Entre el ensayo y la narración, entre la erudición y la poesía, entre revelaciones y destellos, entre la cultura clásica y el misticismo védico, Calasso combina filología y mitología, antropología y filosofía para recrear en los catorce capítulos de El Cazador Celeste el proceso de transformación del hombre en un ser civilizado, su evolución desde lo animal a lo humano, desde la condición de la presa a la de depredador:
No existe ningún animal en cuya historia se haya producido un cambio de modo de vida tan brusco como el del hombre: de primate recolector de frutas y raíces, perseguido por depredadores, a animal omnívoro y por tanto también carnívoro, un bípedo que caza en grupo a cuadrúpedos que, en muchas ocasiones son más grandes que él. El hombre se distancia del animal adquiriendo sus poderes.

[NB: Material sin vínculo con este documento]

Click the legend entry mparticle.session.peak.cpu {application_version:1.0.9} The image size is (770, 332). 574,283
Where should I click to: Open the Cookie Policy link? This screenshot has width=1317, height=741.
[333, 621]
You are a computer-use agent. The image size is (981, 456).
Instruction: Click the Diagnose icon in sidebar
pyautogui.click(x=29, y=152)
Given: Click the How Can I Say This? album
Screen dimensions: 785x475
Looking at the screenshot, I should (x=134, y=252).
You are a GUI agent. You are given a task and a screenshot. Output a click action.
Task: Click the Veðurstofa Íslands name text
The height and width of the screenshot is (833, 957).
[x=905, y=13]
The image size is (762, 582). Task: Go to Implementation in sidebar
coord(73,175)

La caza transforma a los hombres en “animales metafísicos”, pero no acababa allí el camino. La caza cambió decisivamente la relación del hombre con el mundo y con la muerte: desde el animal que caza y es cazado al animal que se niega a sí mismo y se deshace de sus orígenes; desde la caza para sobrevivir al sacrificio; desde la cierva que huye a la flecha de Artemisa, la diosa de lo intacto; desde el arco y la flecha a la agricultura, la vida sedentaria y la técnica; desde el depredador al sabio; desde los mitos griegos a la máquina Enigma; desde Odiseo a los Argonautas, desde Lucrecio a Proust, desde Plutarco a Henry James, desde Ovidio a Simone Weil, pasando por Nietzsche y Heródoto, por Homero y Frazer, por Platón y Valéry.
El Cazador Celeste plantea así una peregrinación portentosa desde lo cercano a lo cósmico, desde lo onírico a lo académico a través de un recorrido iluminador por las distintas tradiciones orientales y occidentales y por las metamorfosis humanas.
Calasso teje de esa manera una historia de historias a partir del cruce de relatos y tiempos que confluyen en un centro con luces y sombras donde se reúnen la literatura y el arte, la filosofía y la ciencia, la caza y el conocimiento, el mito y la historia, lo extenso y lo intenso. Un viaje de ida y vuelta desde lo visible a lo invisible, el espacio de confluencia que comparten los muertos y los dioses:
Porque “se puede, claro, vivir sin dioses. [...] Más difícil es vivir sin lo divino. [...] Lo divino es perenne, en cuanto está entrelazado con todo lo que irrumpe. En el interior de lo que irrumpe está lo que permite el acceso a lo que no se ve. Es decir, al mundo sin límites de lo invisible.”
A esa idea, uno de los hilos conductores del libro, se vuelve en el espléndido capítulo final, El regreso a Eleusis, donde se leen estas frases:
Con esta octava entrega de su obra en marcha sobre las fuerzas de la civilización, tras títulos como La ruina de Kasch, Las bodas de Cadmo y Harmonía, Ka, K., El rosa Tiepolo, La Folie Baudelaire y El ardor, Calasso sigue completando una monumental construcción intelectual, una de las empresas literarias más ambiciosas, profundas y brillantes que se han levantado en lo que llevamos de siglo.
Del primer libro de la serie, La ruina de Kasch, dijo Italo Calvino que su trama abarcaba todas las cosas que han sucedido en la historia de la humanidad. Algo parecido ocurre en estas páginas luminosas de El Cazador Celeste. Un libro asombroso en el que cabe el mundo, porque -escribe Calasso- “en el mito acontece todo lo que, después, se repite en la historia.”